Thomas Sowell ["Another Vietnam?" (16 Jan 2007)]
It is very hard for us to understand the American attitudes about
the war in my homeland – about their role and our role and
the results. Although we have sought independence for centuries,
our first encounter with America was as an oppressed people who
were offered assistance by a great and noble power, and when
things were not as quick or as easy, as simple or as satisfactory
as our allies would've preferred, they abandoned us to a worse
fate ... where thousands were exploited and murdered as refugees,
and a million innocent people were starved and tortured to death
in slave labor camps that were politely called "re-education
centers" by the ruling regime. We have lost everything that we
cherished – our ancestral homes, our families, our
livelihoods and fortunes, our culture and homeland – and
despite our greater commitment and greater losses, we are blamed
for "not trying hard enough"! Facts about the Vietnam war are
being distorted by the lies of our enemies and the myths of our
allies, and scholars are not even recording the truth, much less
refuting the misinformation. Being responsible for the loss of
our heritage is very difficult, but it's almost impossible to
endure the blame for causing America's only ever wartime defeat!
Because America does not want to accept the results of her own
mismanagement, she has blamed the victim for being victimized!

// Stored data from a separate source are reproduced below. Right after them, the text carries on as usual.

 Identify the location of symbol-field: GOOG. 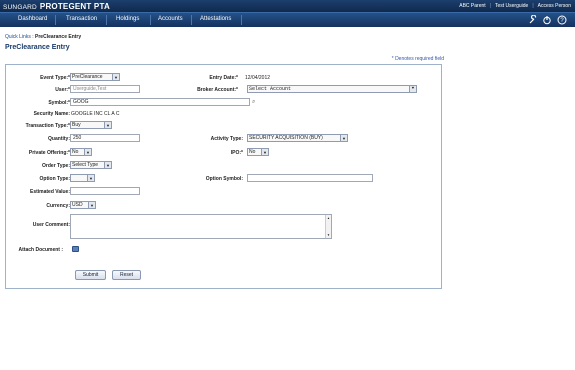
(160, 102).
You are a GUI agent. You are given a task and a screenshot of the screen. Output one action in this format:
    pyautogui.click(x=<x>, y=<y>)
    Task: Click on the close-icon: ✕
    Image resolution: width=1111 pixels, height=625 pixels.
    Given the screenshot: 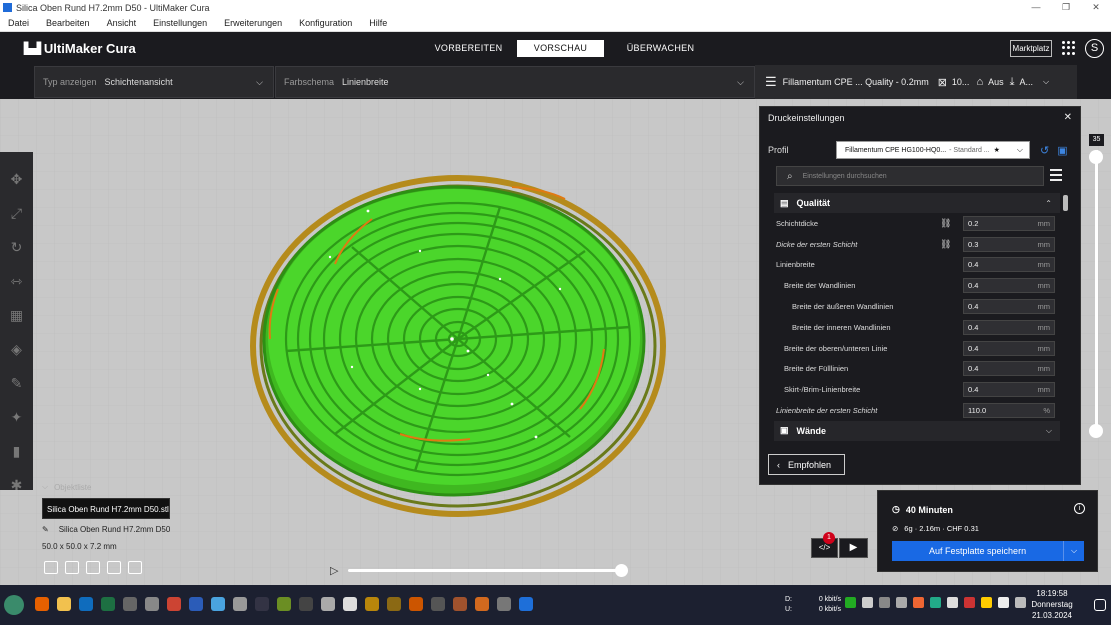 What is the action you would take?
    pyautogui.click(x=1068, y=118)
    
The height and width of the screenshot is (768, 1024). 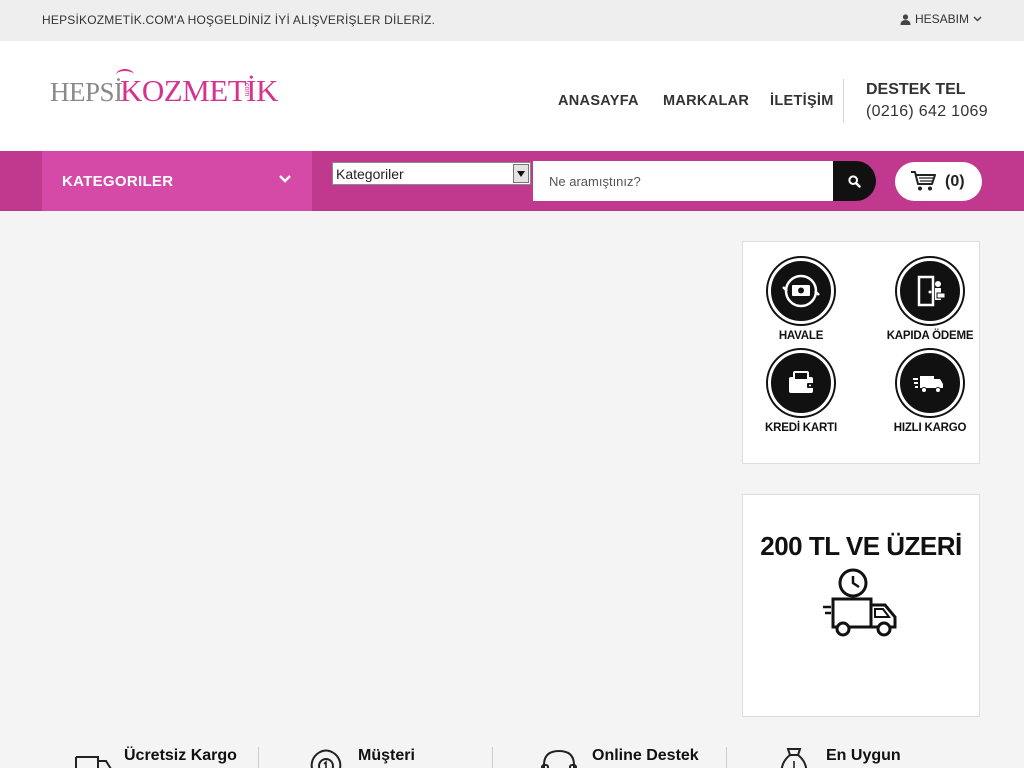 I want to click on payment-item: KREDİ KARTI, so click(x=801, y=392).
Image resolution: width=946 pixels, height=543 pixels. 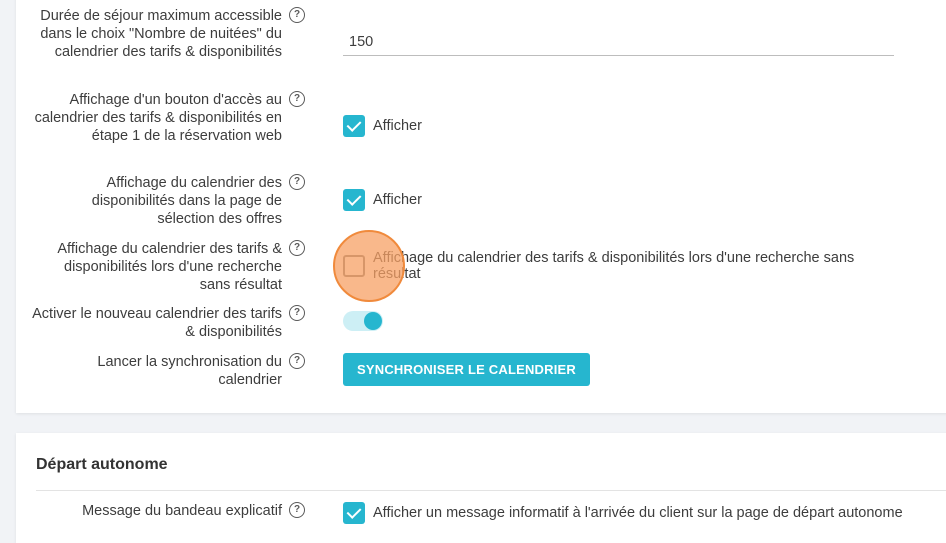 What do you see at coordinates (297, 99) in the screenshot?
I see `access-button-help-icon: ?` at bounding box center [297, 99].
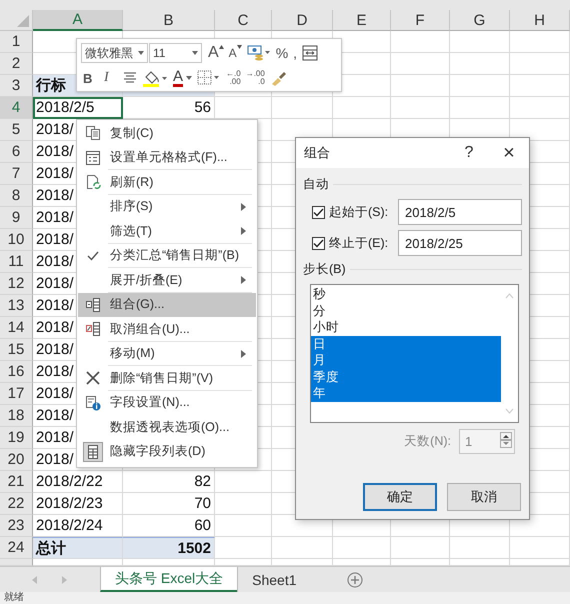 Image resolution: width=570 pixels, height=604 pixels. Describe the element at coordinates (16, 482) in the screenshot. I see `row-header: 21` at that location.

America is doing to us after the war what she did to us during
the war – finding us guilty for her sins. Nobody seems to
care about the truth anymore, but this is more than anyone should
be expected to bear.
comment in a review of an academic book about the
Vietnamese military by an unknown émigré, a former
ARVN officer
When despair for the world grows in me
and I wake in the night at the least sound
in fear of what my life and my children's lives may be,
I go and lie down where the wood drake
rests in his beauty on the water, and the great heron feeds.
I come into the peace of wild things
who do not tax their lives with forethought
of grief. I come into the presence of still water.
And I feel above me the day-blind stars
waiting with their light. For a time
I rest in the grace of the world, and am free.